"Mountaineering is a relentless pursuit. One climbs further and further yet never reaches the destination.
Perhaps that is what gives it its own particular charm.
One is constantly searching for something never to be found." - Hermann Buhl Hermann Buhl - the first man to stand atop Nanga Parbat, and legendary for his will to push himself to the last - was the mountaineer of the 1950s.
His account, Nanga Parbat Pilgrimage, has inspired generations of climbers.
Yet that classic, shaped and romanticised by a collaborator, does not reveal the man Buhl really was.
Now celebrated mountaineer Reinhold Messner and journalist Horst Hofler publish Buhl in his own words, pure and unadorned, in Hermann Buhl: Climbing without Compromise.Drawing text from Buhl's original climbing diaries, journals, and articles written for mountaineering publications of his time, Messner and Hofler present a portrait of the whole man - strong-willed, creative, and fragile.
A loner, rough-edged in his relations with fellow climbers, Buhl took opposition and disagreements heavily to heart.
He was demanding as a father, yet he often sang for his young daughters. Though intense and always pushing his limits on the mountain, he displayed a subtle sense of humour in his journals.Climbing without Compromise also reveals Buhl as an astonishingly modern mountaineer.

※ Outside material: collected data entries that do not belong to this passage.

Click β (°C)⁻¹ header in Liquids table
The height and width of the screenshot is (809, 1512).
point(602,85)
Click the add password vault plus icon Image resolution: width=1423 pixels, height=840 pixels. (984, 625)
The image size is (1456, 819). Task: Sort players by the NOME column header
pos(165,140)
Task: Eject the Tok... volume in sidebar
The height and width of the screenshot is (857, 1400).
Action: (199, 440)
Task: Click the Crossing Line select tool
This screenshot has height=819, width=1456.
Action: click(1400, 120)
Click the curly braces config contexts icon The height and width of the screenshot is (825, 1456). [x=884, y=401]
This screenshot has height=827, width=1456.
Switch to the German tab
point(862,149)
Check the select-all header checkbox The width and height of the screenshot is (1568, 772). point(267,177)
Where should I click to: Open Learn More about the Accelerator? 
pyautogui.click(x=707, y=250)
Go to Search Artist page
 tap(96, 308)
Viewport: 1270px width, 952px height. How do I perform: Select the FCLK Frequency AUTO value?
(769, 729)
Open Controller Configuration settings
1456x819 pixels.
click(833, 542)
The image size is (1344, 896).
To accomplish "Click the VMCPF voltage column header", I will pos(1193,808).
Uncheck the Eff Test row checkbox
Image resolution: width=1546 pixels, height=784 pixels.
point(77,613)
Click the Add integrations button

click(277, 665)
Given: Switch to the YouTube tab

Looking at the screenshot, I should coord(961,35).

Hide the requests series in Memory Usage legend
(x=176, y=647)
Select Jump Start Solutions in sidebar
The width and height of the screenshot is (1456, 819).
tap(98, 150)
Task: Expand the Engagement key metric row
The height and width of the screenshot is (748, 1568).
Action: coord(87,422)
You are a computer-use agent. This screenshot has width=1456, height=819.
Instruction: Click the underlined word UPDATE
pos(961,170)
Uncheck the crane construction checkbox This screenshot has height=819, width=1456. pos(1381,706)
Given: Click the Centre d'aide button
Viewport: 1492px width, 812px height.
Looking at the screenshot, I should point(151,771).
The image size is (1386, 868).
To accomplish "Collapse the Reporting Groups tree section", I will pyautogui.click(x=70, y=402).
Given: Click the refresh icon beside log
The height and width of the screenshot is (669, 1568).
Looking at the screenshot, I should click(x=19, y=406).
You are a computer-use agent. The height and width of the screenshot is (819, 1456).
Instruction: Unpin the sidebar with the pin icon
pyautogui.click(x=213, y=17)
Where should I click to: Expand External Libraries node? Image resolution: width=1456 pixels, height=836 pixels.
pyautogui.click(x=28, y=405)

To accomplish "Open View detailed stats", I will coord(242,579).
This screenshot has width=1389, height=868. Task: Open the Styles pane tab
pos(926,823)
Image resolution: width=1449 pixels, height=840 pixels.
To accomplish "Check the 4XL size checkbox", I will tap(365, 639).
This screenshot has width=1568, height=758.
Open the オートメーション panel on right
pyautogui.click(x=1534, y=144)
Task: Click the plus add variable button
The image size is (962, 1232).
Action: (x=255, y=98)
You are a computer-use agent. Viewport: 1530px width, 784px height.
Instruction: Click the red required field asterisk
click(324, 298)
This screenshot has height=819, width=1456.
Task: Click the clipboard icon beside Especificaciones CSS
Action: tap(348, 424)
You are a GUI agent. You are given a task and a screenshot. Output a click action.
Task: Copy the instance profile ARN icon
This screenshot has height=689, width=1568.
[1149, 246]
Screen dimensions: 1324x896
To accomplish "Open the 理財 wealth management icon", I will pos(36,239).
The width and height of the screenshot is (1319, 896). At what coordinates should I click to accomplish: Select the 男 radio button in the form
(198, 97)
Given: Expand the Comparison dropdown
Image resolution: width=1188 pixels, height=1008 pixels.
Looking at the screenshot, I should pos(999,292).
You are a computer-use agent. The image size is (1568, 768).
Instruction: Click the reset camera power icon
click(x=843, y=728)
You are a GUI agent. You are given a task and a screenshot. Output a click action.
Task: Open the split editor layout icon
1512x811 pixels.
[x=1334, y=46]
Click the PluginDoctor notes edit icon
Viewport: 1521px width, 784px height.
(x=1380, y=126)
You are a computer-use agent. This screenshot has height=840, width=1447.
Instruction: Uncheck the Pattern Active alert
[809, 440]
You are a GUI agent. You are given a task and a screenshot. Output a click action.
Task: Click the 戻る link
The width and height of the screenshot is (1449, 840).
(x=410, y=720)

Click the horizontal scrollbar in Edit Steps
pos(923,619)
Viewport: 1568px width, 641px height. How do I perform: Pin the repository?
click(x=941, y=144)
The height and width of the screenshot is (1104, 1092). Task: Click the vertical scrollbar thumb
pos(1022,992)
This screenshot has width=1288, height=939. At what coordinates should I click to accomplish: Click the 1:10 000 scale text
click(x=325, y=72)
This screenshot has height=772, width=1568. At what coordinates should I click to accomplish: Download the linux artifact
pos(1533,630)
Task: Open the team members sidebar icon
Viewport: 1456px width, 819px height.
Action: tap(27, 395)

Indeed, Buhl was a pioneer looking to the future. Buhl lived, above all, for and through his climbing, at a time when no one dreamed about making a living through top alpine achievements.
The Buhl Crack on the Cima Canali demonstrates his style as a free climber; his ascent of Broad Peak gives us a glimpse of the super-alpinism of the future.
Had Hermann Buhl been born 40 years later, writes Messner, he would surely have been one of the leading sport climbers, and a classic mountaineer without equal.
But the whirlwind of energy that was Hermann Buhl was not destined to live a long life.
When a cornice collapsed beneath him on Chogolisa, Buhl became instead a tragic hero of the 20th century.